Here is the story. The facts are as the Tax Court found them,  Robin or Terry might have different versions.

Marrying Florida Man

Robin found herself suddenly and unexpectedly a widow in 2008.  She decided to sell her house in Ohio and had a new one built in Florida.  Then she met a Florida man, whom we will call Terry.  They married in 2009.  At least when it came to finances, things did not go so well.

Terry operated an air conditioning business.  It is Florida after all. What were you expecting wood stoves? Robin was listed as resident agent because Terry told her he had been the victim of identity theft.  She tried to pay the business bills and was aware that the business was struggling, although her involvement was pretty minimal.

The Big Deal

Terry told her that there was a really big contract in the offing that would get everything squared away.  He was so convincing that Terry decided to withdraw $30,000 from her 401(k) to help out.  In 2010, they filed a joint return that showed a balance due of $4,855.  The $30,000 from the 401(k) was the largest item on the return and there was a $3,000 early withdrawal penalty.

When the joint return was filed, Robin knew that they did not have the money to pay the balance, but there was that big deal that Terry was sure to close on soon.  They tried to work things out through bankruptcy but after separating she could not afford to continue the process.

Abuse

Then there was the abuse:

Petitioner stated that she was verbally abused from early on in the marriage. The abuse grew worse throughout the marriage. After they were married, petitioner discovered that ________ had been lying to her about his prior employment at a police department. She also learned that ______ received cash payments for business transactions that he did not disclose to her. Petitioner finally divorced ________ in 2013. When she asked ________ to leave, he withdrew all funds from their joint bank account and made threats. Petitioner filed for a restraining order, but no action was taken. She now is employed and lives with her mother in a home that petitioner bought after paying off a $20,000 lien on her old home so that she could sell it.

▶ [STORED DATA]
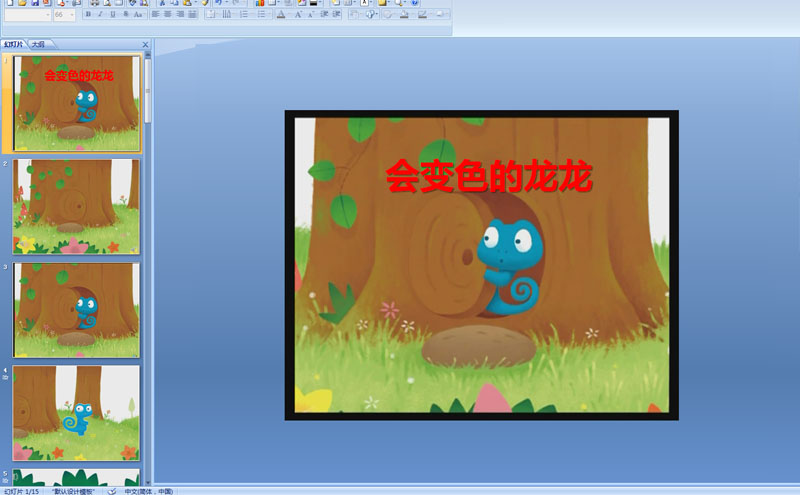
Task: Click the Open folder icon
Action: (x=20, y=3)

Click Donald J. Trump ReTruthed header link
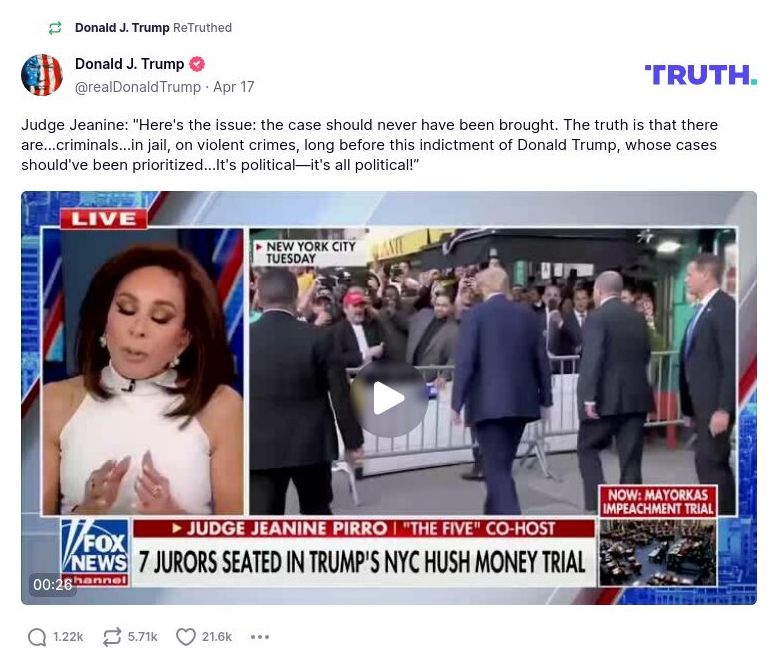153,28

▶ [PARTS OF THE EXERCISE]
(a) In the story about Robin and Terry, what kind of business did Terry run?
(b) Print the part of the story about Robin and Terry starting at "Robin found herself" and ending at "was pretty minimal.".
(c) Carry on the story about Robin's marriage to Terry, picking up right after its last sentence.
The lines above have nothing to do with the story about Robin and Terry.

▶ [EXERCISE RESPONSES]
(a) An air conditioning business.

(b)
Robin found herself suddenly and unexpectedly a widow in 2008.  She decided to sell her house in Ohio and had a new one built in Florida.  Then she met a Florida man, whom we will call Terry.  They married in 2009.  At least when it came to finances, things did not go so well.

Terry operated an air conditioning business.  It is Florida after all. What were you expecting wood stoves? Robin was listed as resident agent because Terry told her he had been the victim of identity theft.  She tried to pay the business bills and was aware that the business was struggling, although her involvement was pretty minimal.

(c)
Some Relief – Not Much

Robin was in Tax Court for innocent spouse relief.  She had paid the entire balance of $6,677 after selling her home, but she was hoping to get some of it back.  As far as I am concerned, she should have won and the judge should have yelled at the IRS for bothering her, but there are a large number of good reasons why I am not a Tax Court judge.  Judge Cary Douglas Pugh has to follow the law in her decisions and, from that point of view, she can’t help that much.

While we believe petitioner’s testimony that ________ misled her about business prospects, she was the one who withdrew the funds and knew that they would be invested and therefore should have known  that they could be lost. We therefore conclude that petitioner does not satisfy the threshold conditions as to her 401(k) withdrawal, and therefore she is not entitled to relief from joint and several liability as to the liability attributable to that withdrawal. While we recognize the duplicity of _______ and the difficulties of the marriage, they are insufficient to overcome the fact that the liability relates to a withdrawal petitioner made freely (even if she was misled about the quality of the investment). Unfortunately the tax laws cannot right that wrong.

She was, however, able to help a little bit.

Evaluating all of the facts, we conclude that it would be inequitable to hold petitioner liable for any of the tax liability associated with  business because of petitioner’s relative lack of sophistication and the roles of _______ and petitioner in their marriage. Here we take into account petitioner’s credible testimony that __________ had convinced her about his business prospects, his duplicity throughout their marriage, and his verbal abuse. On this record it would not be equitable to require her to pay his liability. Therefore, we will grant petitioner relief from joint and several liability under section 6015(f) for the taxes associated with _______ business.

We don’t get the final numbers of course, but I think it is pretty clear from what we have that Robin is getting well less than half back, but since she was pro se, that is a lot better than nothing.

This is one of the few innocent spouse cases I have seen where the whole problem could not have been avoided by filing separately.  The big mistake was pulling money out of the 401(k). It is almost impossible for Robin to dodge the tax on that.

About The Cases

I’ve been absorbed by the ramification of the Tax Cuts and Jobs Act, so I haven’t been able to keep my usual sharp eye on the courts.  I don’t know if I will ever catch up, but I may feature a couple of cases that are older than usual in the next couple of weeks.  We’ll see how that goes.

Other Coverage

Lew Taishoff covered the decision after getting a little philosophical in Entropy.

No one can question that the universe is running down, and inevitably will approach some form of absolute zero, when all molecular activity will end. As a much more exalted authority put it, “Work, for the night is coming when no one can work.”

His observation on the decision is that “Deadbeat ex’s tall tales about his great business saves _____”.  Mr. Taishoff, like the Tax Court, names names.

Taxnotes has Belief in Former Spouse Results in Partial Spousal Relief firmly ensconced behind its paywall.

And that seems to be that.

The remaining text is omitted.